Assignment -> Transcribe word for word the lines below from the line with "Given: Collapse the" through the line with "Viewport: 644px width, 218px height.", ends included.
---- Source material
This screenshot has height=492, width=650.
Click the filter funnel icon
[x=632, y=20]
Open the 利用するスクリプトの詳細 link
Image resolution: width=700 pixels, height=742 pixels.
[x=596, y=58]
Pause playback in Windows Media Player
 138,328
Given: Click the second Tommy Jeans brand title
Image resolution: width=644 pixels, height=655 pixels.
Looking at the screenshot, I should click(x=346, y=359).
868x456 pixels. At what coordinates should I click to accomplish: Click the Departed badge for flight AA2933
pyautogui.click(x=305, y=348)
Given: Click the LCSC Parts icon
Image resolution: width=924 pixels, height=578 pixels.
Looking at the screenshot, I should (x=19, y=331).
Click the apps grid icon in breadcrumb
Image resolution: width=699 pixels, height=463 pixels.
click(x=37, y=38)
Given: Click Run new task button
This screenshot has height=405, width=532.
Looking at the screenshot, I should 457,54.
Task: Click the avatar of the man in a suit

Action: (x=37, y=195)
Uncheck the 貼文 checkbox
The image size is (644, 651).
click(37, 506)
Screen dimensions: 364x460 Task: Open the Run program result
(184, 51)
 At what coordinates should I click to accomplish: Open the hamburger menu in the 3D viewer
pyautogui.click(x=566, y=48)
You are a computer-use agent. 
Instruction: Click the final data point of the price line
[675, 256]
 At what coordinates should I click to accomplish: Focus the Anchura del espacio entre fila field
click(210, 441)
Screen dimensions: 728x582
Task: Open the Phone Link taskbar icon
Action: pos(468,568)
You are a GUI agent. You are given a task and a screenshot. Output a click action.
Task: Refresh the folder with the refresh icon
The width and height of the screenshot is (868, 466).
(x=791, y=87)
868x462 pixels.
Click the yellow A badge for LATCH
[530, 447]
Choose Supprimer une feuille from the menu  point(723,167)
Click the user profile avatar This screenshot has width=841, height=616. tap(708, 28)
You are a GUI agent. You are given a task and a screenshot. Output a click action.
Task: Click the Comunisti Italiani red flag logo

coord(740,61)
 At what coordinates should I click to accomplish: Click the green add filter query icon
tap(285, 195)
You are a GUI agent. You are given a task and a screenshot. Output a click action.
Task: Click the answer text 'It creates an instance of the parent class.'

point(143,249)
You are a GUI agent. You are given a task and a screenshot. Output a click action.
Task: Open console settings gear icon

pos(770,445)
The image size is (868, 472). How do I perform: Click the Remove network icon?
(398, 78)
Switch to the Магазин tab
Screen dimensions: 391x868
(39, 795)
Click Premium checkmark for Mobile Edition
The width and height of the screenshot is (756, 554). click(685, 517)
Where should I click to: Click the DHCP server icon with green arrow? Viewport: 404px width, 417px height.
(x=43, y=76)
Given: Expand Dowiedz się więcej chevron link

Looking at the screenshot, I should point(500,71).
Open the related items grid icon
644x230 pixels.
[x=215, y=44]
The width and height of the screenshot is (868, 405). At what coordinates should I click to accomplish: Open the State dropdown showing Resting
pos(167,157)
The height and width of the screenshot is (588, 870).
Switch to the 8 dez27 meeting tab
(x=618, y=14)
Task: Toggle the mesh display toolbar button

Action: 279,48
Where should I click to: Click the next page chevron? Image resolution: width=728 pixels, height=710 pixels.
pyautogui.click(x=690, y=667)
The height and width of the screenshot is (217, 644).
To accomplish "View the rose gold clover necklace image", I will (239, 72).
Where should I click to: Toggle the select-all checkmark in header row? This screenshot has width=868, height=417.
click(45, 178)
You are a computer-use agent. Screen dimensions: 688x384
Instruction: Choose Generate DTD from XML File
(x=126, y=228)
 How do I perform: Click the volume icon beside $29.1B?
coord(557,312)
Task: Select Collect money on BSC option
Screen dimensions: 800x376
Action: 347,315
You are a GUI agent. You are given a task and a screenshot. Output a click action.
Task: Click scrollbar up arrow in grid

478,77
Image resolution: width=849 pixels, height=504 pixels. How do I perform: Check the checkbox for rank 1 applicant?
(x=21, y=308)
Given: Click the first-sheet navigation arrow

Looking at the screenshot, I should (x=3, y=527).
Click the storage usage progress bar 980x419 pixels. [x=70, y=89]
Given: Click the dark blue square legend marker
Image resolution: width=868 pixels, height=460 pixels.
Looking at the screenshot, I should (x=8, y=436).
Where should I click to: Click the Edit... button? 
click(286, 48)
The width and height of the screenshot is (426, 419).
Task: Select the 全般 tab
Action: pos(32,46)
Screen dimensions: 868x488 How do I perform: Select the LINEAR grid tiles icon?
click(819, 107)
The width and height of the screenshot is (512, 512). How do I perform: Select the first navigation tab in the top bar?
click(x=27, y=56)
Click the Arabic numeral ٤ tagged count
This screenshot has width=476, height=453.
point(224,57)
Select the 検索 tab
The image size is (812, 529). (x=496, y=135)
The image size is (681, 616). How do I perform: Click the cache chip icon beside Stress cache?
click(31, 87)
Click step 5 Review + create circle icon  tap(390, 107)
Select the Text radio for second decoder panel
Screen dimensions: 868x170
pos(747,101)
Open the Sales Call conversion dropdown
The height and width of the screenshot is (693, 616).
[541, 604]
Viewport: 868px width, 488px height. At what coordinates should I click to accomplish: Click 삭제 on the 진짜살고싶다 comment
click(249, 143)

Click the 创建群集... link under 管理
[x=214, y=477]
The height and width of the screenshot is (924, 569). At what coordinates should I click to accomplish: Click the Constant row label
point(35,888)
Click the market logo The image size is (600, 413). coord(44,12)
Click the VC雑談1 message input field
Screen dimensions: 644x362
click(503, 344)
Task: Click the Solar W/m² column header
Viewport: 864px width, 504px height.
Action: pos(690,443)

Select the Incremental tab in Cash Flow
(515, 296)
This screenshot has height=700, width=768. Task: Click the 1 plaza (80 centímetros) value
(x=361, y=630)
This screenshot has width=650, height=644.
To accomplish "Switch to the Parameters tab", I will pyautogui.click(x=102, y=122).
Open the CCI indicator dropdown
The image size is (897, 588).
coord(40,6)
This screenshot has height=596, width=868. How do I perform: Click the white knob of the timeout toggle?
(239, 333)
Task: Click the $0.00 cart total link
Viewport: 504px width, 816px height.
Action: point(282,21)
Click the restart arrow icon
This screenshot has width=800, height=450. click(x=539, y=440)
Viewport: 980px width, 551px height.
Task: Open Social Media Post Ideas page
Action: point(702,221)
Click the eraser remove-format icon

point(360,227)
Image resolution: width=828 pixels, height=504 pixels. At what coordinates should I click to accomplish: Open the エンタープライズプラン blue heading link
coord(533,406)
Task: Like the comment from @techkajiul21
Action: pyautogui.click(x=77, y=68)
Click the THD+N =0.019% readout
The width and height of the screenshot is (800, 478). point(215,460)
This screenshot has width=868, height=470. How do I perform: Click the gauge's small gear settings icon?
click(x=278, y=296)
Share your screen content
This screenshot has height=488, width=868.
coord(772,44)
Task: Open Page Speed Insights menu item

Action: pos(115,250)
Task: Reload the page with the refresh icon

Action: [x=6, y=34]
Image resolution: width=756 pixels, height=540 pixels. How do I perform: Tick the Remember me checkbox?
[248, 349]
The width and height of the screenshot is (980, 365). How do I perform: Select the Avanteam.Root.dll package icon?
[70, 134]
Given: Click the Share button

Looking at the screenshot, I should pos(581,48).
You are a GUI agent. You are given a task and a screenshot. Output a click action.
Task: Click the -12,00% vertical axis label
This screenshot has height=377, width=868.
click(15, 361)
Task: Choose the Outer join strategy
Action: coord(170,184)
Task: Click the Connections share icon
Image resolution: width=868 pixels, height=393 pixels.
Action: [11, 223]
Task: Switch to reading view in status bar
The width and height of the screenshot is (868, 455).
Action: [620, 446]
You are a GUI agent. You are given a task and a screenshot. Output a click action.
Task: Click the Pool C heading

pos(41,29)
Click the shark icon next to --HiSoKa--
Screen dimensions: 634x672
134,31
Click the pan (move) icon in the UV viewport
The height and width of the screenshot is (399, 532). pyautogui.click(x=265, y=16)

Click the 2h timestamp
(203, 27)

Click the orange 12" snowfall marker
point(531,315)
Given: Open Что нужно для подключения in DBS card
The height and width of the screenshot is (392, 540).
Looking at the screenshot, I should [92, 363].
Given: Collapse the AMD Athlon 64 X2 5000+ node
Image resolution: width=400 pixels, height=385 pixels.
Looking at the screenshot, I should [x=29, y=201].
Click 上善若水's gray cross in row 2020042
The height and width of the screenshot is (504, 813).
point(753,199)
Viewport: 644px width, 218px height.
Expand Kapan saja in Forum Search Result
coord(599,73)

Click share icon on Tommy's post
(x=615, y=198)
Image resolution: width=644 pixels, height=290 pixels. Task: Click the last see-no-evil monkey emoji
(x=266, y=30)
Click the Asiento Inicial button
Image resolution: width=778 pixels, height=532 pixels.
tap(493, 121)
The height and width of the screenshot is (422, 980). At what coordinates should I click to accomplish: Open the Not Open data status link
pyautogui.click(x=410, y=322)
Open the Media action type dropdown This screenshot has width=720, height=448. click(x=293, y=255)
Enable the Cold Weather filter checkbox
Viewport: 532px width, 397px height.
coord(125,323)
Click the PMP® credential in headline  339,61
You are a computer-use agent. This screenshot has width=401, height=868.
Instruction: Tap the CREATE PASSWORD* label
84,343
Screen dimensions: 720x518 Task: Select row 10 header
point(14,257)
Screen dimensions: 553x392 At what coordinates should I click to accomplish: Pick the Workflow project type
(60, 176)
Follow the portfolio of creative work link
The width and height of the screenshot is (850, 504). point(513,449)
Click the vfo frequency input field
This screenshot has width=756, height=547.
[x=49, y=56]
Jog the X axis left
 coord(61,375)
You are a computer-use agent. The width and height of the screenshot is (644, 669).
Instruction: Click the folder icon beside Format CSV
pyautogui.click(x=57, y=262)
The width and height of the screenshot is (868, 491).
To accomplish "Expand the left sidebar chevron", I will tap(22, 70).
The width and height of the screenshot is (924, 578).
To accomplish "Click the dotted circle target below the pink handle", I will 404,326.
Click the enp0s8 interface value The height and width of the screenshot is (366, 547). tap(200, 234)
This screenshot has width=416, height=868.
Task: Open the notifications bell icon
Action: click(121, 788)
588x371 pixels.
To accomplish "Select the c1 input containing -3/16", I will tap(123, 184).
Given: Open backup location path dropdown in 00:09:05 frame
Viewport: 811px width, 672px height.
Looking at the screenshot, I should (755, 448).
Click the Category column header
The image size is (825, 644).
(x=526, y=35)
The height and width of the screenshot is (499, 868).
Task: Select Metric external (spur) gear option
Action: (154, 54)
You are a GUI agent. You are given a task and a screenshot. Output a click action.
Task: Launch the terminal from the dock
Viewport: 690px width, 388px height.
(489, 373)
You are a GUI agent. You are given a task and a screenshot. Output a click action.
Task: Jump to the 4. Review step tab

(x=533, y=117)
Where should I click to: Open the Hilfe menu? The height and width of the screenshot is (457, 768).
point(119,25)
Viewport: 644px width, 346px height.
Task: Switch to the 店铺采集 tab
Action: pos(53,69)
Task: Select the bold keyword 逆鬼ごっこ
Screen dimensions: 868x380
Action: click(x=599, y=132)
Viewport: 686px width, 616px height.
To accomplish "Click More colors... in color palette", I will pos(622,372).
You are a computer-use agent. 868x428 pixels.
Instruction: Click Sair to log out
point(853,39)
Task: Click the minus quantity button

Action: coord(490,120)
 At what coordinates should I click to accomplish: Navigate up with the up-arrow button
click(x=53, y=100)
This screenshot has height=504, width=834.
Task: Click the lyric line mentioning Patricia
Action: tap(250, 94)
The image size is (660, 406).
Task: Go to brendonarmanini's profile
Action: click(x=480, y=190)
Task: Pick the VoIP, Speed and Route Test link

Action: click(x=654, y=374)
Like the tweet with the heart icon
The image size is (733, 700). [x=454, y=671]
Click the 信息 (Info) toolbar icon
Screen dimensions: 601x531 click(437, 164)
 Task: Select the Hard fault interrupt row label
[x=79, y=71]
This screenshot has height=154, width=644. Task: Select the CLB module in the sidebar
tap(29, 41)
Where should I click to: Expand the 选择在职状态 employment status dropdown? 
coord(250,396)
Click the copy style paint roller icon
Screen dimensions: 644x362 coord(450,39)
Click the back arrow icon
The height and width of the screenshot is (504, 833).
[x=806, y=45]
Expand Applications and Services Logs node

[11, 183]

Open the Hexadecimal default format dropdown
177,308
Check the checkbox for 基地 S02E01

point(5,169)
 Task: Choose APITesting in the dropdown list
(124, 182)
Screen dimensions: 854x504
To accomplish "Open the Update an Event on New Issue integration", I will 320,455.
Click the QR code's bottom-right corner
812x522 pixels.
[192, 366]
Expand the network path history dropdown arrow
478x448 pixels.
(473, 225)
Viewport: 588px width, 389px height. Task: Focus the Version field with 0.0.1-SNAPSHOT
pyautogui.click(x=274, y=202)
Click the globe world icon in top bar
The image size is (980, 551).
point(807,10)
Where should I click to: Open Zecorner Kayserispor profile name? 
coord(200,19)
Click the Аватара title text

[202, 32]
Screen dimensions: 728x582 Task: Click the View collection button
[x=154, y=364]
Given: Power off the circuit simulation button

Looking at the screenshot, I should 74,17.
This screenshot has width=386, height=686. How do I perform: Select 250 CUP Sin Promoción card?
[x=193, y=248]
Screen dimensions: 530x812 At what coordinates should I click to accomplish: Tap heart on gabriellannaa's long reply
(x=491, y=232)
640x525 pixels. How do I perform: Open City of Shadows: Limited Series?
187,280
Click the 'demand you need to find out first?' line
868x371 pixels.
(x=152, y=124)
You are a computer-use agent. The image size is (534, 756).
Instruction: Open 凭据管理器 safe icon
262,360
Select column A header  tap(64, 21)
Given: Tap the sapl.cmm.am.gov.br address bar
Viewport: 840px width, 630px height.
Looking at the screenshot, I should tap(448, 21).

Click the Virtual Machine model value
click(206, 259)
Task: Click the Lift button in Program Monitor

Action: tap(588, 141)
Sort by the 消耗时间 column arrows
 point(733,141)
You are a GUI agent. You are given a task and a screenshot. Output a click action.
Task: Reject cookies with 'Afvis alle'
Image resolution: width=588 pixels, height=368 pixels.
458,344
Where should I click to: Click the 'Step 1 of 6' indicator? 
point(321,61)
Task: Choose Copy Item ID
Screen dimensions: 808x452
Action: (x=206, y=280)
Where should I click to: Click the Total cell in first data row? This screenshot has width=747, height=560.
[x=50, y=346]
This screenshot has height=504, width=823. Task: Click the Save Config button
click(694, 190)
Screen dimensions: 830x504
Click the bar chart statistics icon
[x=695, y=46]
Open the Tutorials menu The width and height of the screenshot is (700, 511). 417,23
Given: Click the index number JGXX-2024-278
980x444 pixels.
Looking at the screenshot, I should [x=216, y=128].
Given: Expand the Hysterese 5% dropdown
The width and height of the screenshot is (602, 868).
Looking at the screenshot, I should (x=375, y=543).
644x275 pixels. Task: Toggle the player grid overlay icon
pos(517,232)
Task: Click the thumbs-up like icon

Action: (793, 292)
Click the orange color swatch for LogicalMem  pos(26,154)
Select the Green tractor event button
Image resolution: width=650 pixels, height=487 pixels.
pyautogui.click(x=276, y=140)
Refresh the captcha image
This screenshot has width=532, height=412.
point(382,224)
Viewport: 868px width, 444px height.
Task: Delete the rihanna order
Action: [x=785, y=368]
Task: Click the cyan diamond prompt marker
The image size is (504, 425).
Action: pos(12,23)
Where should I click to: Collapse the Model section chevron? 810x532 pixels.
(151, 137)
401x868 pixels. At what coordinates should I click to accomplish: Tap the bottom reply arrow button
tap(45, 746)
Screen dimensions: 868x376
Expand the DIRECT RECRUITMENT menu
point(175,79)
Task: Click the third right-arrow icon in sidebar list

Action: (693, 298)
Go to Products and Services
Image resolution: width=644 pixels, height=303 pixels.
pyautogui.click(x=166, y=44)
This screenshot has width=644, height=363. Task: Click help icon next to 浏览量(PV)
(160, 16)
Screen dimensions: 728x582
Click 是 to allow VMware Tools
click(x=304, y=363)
--------
Solution below ->
Given: Collapse the AMD Athlon 64 X2 5000+ node
Image resolution: width=400 pixels, height=385 pixels.
Looking at the screenshot, I should [x=29, y=201].
Click 上善若水's gray cross in row 2020042
The height and width of the screenshot is (504, 813).
point(753,199)
Viewport: 644px width, 218px height.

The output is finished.